◆ **GIVEN EXERCISE**: Arrange the records below as a Markdown table with the columns "No." and "Text", covering only the part that opens with the line containing "Where should I" and closes with the line containing "Action: pos(75,354)". Number each line in order, skip blank lines, and leave the pictures out.

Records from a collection
==================================================

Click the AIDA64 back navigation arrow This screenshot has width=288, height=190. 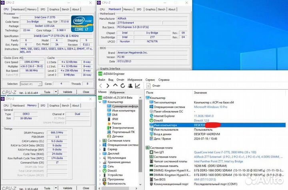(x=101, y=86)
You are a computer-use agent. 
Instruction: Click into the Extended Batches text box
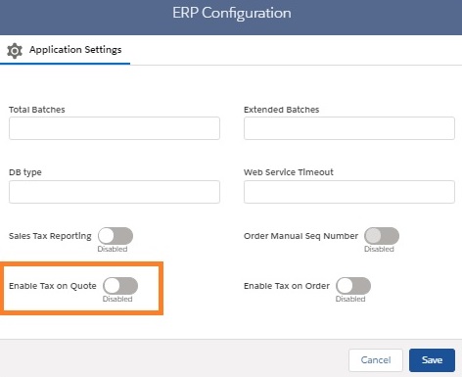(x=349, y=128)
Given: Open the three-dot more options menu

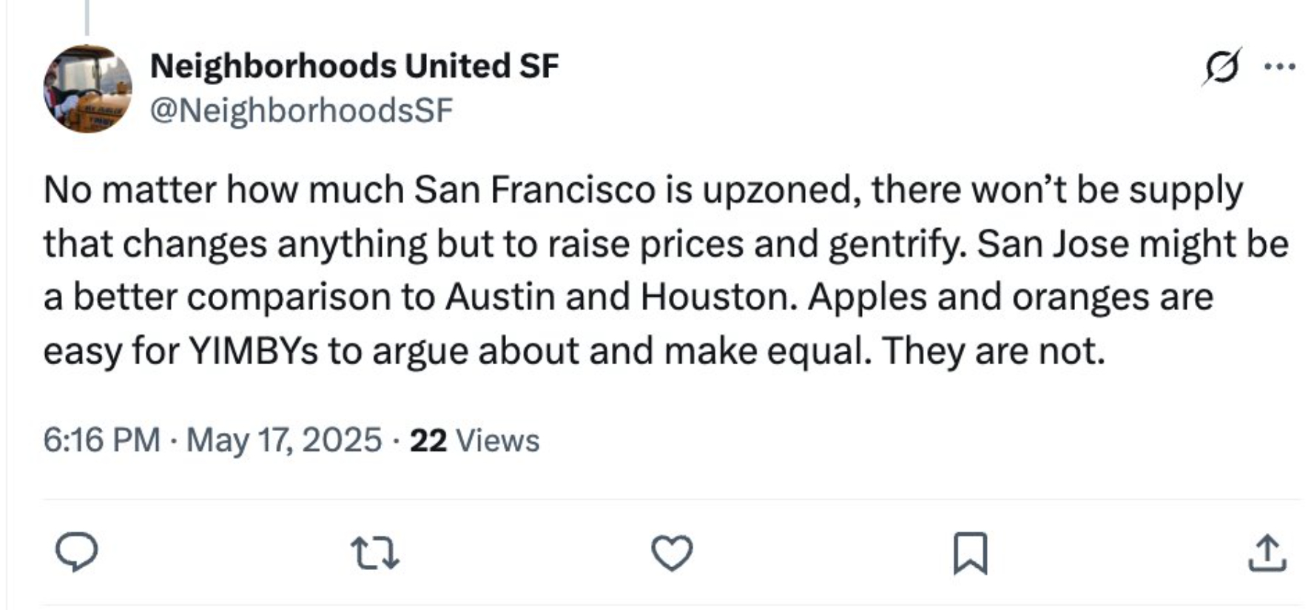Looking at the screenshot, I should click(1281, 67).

==================================================

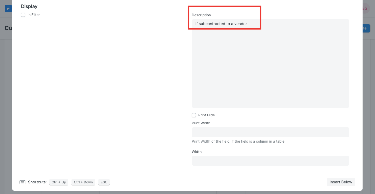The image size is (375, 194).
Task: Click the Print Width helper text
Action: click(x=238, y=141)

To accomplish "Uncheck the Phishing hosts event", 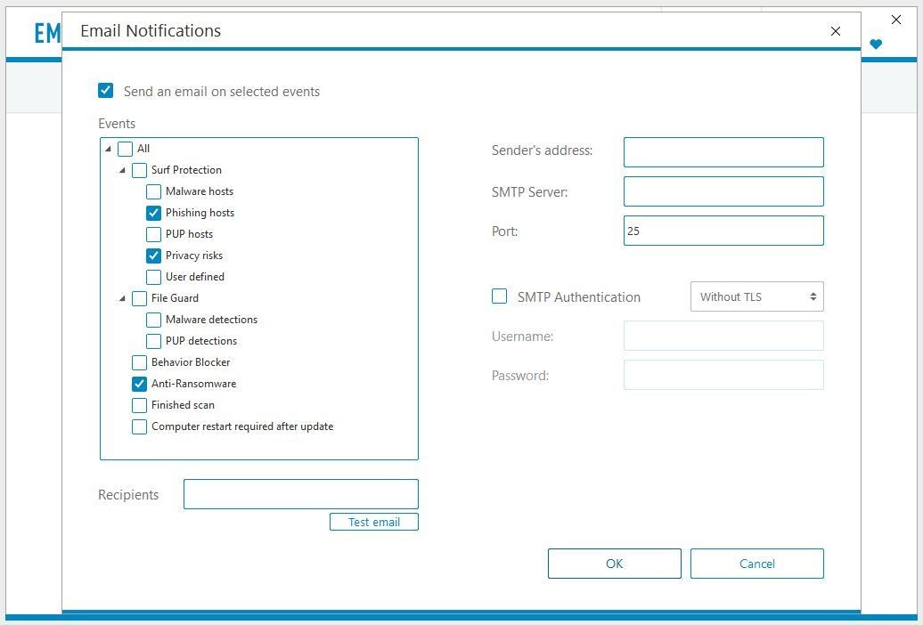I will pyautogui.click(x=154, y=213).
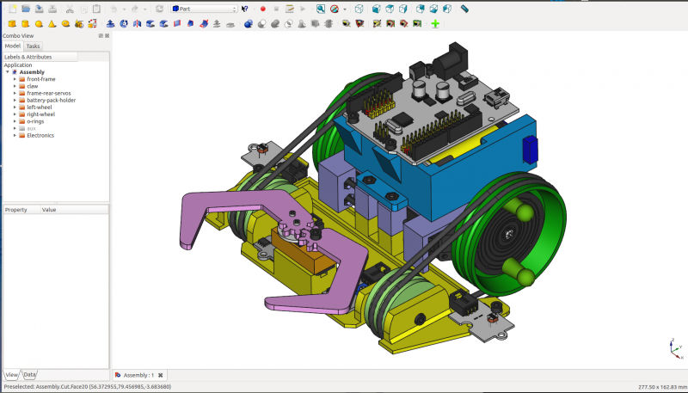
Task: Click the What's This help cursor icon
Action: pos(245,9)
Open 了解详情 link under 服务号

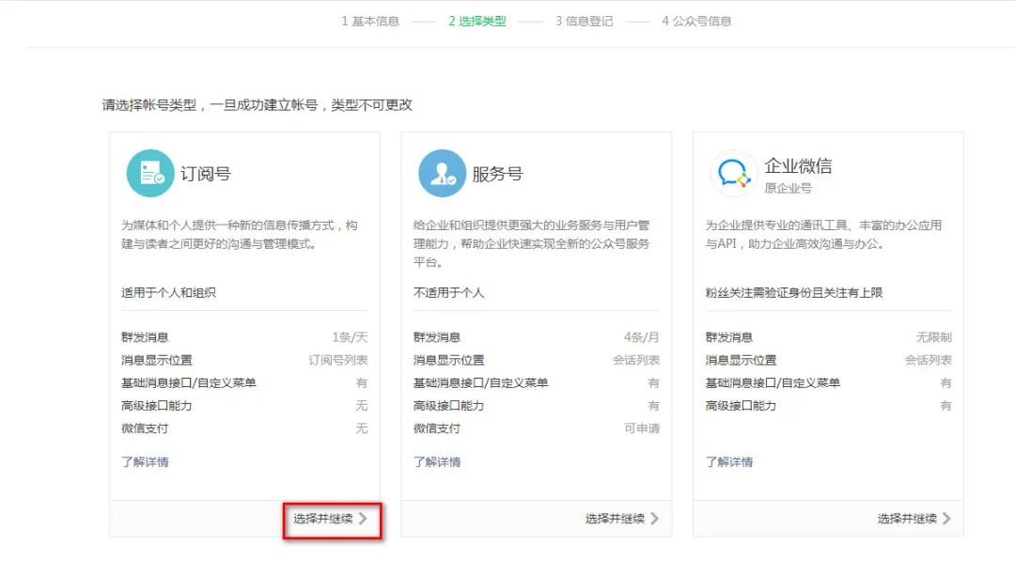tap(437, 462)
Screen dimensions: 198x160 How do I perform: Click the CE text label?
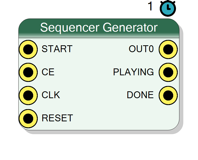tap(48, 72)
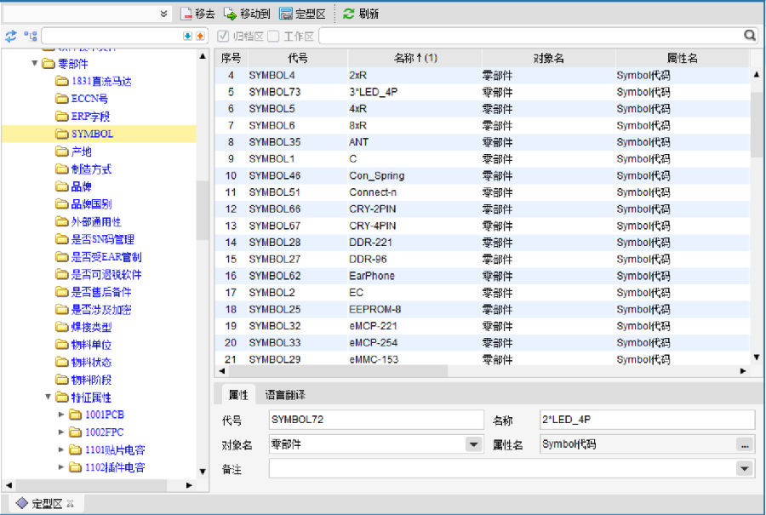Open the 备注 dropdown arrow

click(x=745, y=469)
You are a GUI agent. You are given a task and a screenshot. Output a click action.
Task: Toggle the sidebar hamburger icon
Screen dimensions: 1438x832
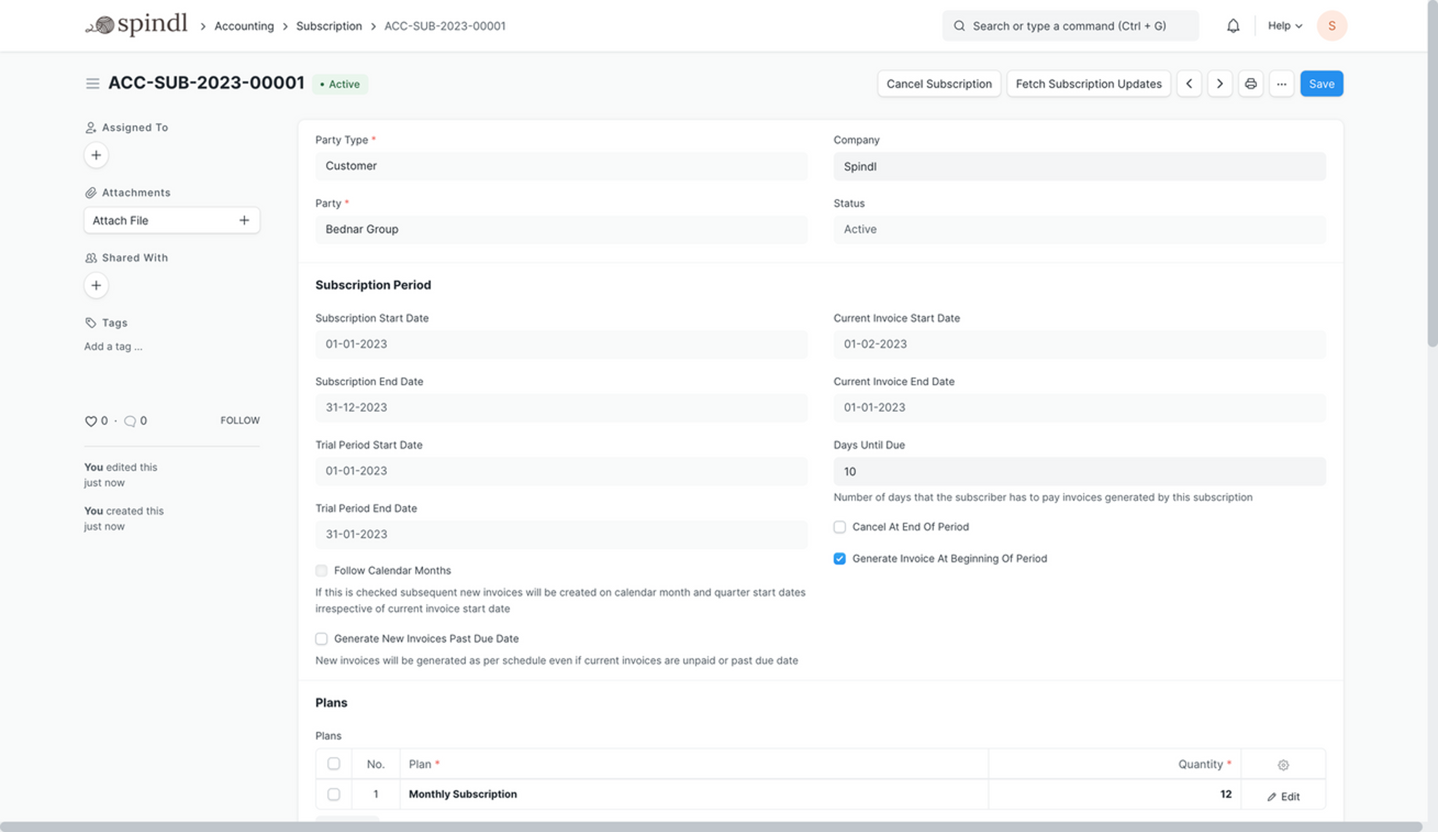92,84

==================================================

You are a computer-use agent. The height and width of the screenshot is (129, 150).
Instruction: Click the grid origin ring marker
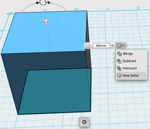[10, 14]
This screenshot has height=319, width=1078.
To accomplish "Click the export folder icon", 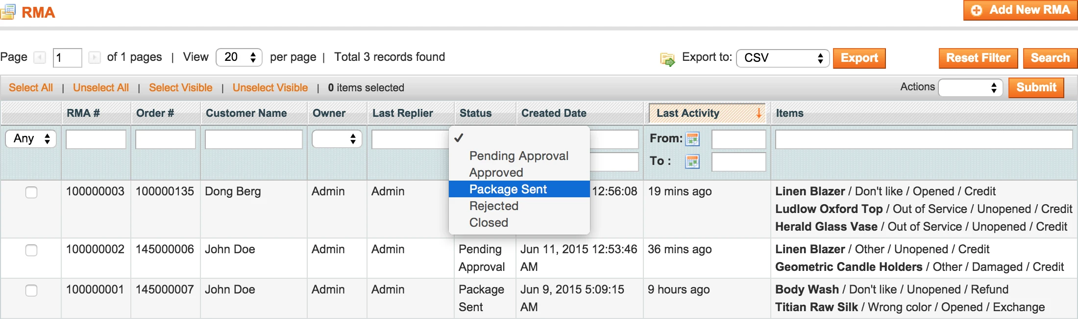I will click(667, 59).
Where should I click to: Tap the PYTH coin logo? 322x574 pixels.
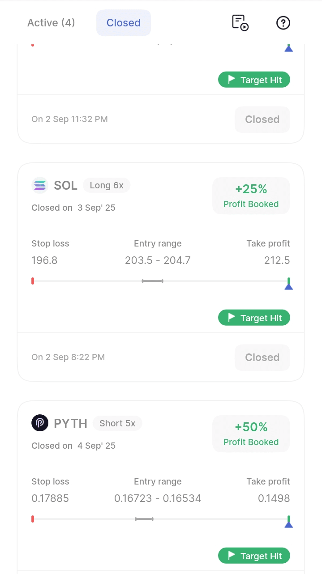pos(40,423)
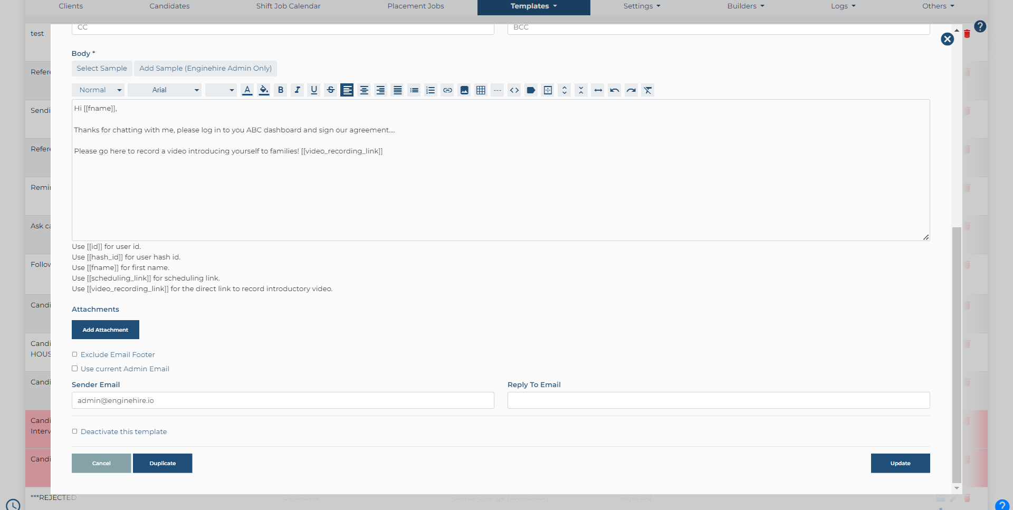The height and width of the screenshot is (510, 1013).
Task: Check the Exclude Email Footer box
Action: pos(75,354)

==================================================

◆ **TASK ANSWER**:
| No. | Text |
|---|---|
| 1 | Where should I click to: Tap the PYTH coin logo? 322x574 pixels. |
| 2 | pos(40,423) |
| 3 | The height and width of the screenshot is (510, 1013). |
| 4 | Task: Check the Exclude Email Footer box |
| 5 | Action: pos(75,354) |